___ EXCERPTED DATA

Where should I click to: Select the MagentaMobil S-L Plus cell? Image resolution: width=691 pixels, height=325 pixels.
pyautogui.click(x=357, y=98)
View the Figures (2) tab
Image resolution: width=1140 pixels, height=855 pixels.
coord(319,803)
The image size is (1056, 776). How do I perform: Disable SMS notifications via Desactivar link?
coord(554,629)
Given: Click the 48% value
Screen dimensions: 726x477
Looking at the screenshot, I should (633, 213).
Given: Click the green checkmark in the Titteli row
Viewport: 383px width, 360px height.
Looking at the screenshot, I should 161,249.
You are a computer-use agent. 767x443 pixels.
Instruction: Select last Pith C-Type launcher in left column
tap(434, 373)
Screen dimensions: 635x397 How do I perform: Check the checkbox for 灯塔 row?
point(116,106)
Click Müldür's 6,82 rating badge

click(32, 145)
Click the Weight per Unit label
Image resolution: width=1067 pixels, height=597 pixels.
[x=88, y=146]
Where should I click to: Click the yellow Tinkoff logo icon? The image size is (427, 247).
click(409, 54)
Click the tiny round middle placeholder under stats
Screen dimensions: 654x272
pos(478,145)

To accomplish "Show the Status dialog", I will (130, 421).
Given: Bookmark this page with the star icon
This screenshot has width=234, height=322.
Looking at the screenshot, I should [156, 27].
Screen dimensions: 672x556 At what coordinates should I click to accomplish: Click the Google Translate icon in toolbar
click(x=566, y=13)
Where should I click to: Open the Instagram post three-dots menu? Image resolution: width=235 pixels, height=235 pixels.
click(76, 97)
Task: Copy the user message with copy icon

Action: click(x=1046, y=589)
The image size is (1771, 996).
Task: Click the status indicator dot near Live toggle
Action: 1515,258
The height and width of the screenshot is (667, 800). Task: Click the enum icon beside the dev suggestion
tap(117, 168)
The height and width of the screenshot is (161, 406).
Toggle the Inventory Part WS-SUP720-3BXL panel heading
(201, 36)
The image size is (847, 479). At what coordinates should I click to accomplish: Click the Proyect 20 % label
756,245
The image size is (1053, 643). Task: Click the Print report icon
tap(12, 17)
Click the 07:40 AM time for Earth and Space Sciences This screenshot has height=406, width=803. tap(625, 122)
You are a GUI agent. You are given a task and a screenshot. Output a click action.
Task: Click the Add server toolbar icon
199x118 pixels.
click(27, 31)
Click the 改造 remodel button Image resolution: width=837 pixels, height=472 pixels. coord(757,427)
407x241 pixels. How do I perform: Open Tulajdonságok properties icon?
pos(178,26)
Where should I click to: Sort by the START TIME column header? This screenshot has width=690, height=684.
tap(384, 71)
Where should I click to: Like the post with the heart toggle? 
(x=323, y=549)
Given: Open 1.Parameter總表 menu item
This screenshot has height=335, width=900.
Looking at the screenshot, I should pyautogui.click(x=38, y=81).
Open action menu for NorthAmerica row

______

#### PROBLEM
Print all of the records, leaving each one exactly as it appears above.

#### RESPONSE
Where should I click to: Select the MagentaMobil S-L Plus cell? Image resolution: width=691 pixels, height=325 pixels.
pyautogui.click(x=357, y=98)
View the Figures (2) tab
Image resolution: width=1140 pixels, height=855 pixels.
coord(319,803)
The image size is (1056, 776). How do I perform: Disable SMS notifications via Desactivar link?
coord(554,629)
Given: Click the 48% value
Screen dimensions: 726x477
Looking at the screenshot, I should (633, 213).
Given: Click the green checkmark in the Titteli row
Viewport: 383px width, 360px height.
Looking at the screenshot, I should 161,249.
You are a computer-use agent. 767x443 pixels.
Instruction: Select last Pith C-Type launcher in left column
tap(434, 373)
Screen dimensions: 635x397 How do I perform: Check the checkbox for 灯塔 row?
point(116,106)
Click Müldür's 6,82 rating badge

click(32, 145)
Click the Weight per Unit label
Image resolution: width=1067 pixels, height=597 pixels.
[x=88, y=146]
Where should I click to: Click the yellow Tinkoff logo icon? The image size is (427, 247).
click(409, 54)
Click the tiny round middle placeholder under stats
Screen dimensions: 654x272
pos(478,145)

To accomplish "Show the Status dialog", I will (130, 421).
Given: Bookmark this page with the star icon
This screenshot has width=234, height=322.
Looking at the screenshot, I should [156, 27].
Screen dimensions: 672x556 At what coordinates should I click to accomplish: Click the Google Translate icon in toolbar
click(x=566, y=13)
Where should I click to: Open the Instagram post three-dots menu? Image resolution: width=235 pixels, height=235 pixels.
click(76, 97)
Task: Copy the user message with copy icon

Action: click(x=1046, y=589)
The image size is (1771, 996).
Task: Click the status indicator dot near Live toggle
Action: 1515,258
The height and width of the screenshot is (667, 800). Task: Click the enum icon beside the dev suggestion
tap(117, 168)
The height and width of the screenshot is (161, 406).
Toggle the Inventory Part WS-SUP720-3BXL panel heading
(201, 36)
The image size is (847, 479). At what coordinates should I click to accomplish: Click the Proyect 20 % label
756,245
The image size is (1053, 643). Task: Click the Print report icon
tap(12, 17)
Click the 07:40 AM time for Earth and Space Sciences This screenshot has height=406, width=803. tap(625, 122)
You are a GUI agent. You are given a task and a screenshot. Output a click action.
Task: Click the Add server toolbar icon
199x118 pixels.
click(27, 31)
Click the 改造 remodel button Image resolution: width=837 pixels, height=472 pixels. coord(757,427)
407x241 pixels. How do I perform: Open Tulajdonságok properties icon?
pos(178,26)
Where should I click to: Sort by the START TIME column header? This screenshot has width=690, height=684.
tap(384, 71)
Where should I click to: Like the post with the heart toggle? 
(x=323, y=549)
Given: Open 1.Parameter總表 menu item
This screenshot has height=335, width=900.
Looking at the screenshot, I should pyautogui.click(x=38, y=81).
Open action menu for NorthAmerica row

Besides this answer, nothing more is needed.